樹皮のついた状態ですでに普通のイダキ以上に鳴っている短くハイピッチなイダキを手に激しくスピーディーな曲を吹きまくる!いやぁ、朝からテンション高いわWawa(兄弟)!

一通り鳴らし終えると手をつけたのはその短いイダキではなく、少し太めのイダキ。ほとんど空洞のチューニングはしなくてもよさそうだが、シェイプには時間がかかりそう。

チューニングを終えると、満足したのか、次に細身だが鳴りの良いイダキをチョイス。これもささっと終えるとプイッとどこかへ行ってしまった。

Djalu'は、昨日Dhopiyaが「これはDjalu'のために」とボソッと言ってカットしていたイダキに手をつけた。
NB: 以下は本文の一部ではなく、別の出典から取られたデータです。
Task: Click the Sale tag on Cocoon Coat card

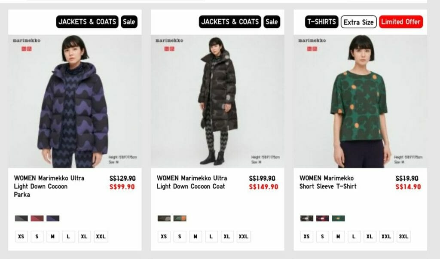Action: [x=272, y=22]
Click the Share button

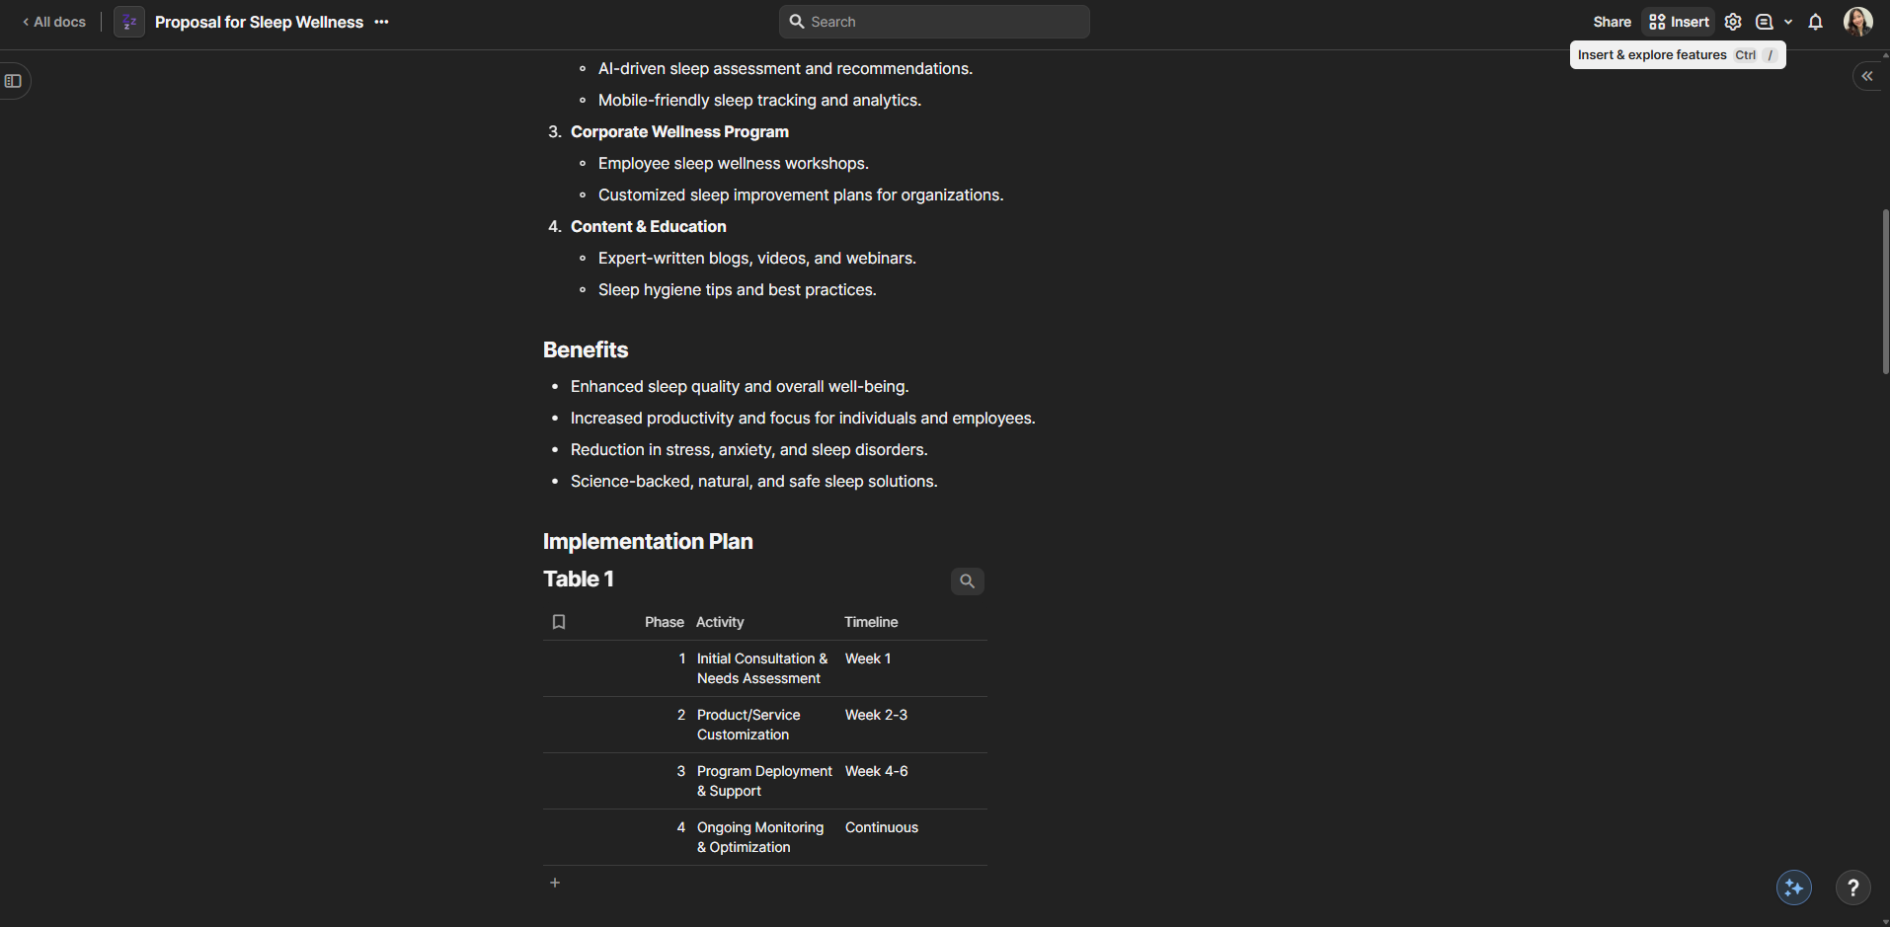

めちゃくちゃ太くて長くて重たい木で、車まで持ってかえるのに苦労したのでよく覚えている。しかもトゥルーピー(TOYOTAランドクルーザーのTroop Carierという種類の車のこと)の後ろにのせた時に斜めにしないとドアが締まらないくらい長かった。

この木を短くすることなく、チューニングしはじめた。ボトム側は自分のLED8発くらいのライトを部屋から持って来て空洞の状態を何度もチェックしながらかなり執拗にノミ入れをしていた。マウス側からはハンドドリルでかなり小さい空洞を広げている。

チューニングが終わった頃、となりのおばちゃんが来て、なにやら言い争いに。Djalu'はとなりの家に出向いてなにやらいろいろ話している様子でお昼頃まで帰ってこない。

その間に、Vernonが起きてきたので、「親父の仕事を手伝えよっ」って言うと「ヨー!」と言って、そこらへんに転がっているいろんなイダキを鳴らし、Djalu'がさっきまでチューニングしていたイダキを鳴らした時にこっちを振り向き「これいいねぇ。誰がいじってるやつ?」と聞いてきたので「おやっさんだよ」と答えるとすごい勢いで外側をシェイプしだした。

しばらくして、Djalu'がもどってきて、Vernonのもとにスッとやってきて、イダキを少し鳴らすと、その手でプレーナーをかけだした。まるで中の空洞が見えてるかのようにザーッとプレーナーをかけ、太く重たい丸太からイダキを削りだしていた。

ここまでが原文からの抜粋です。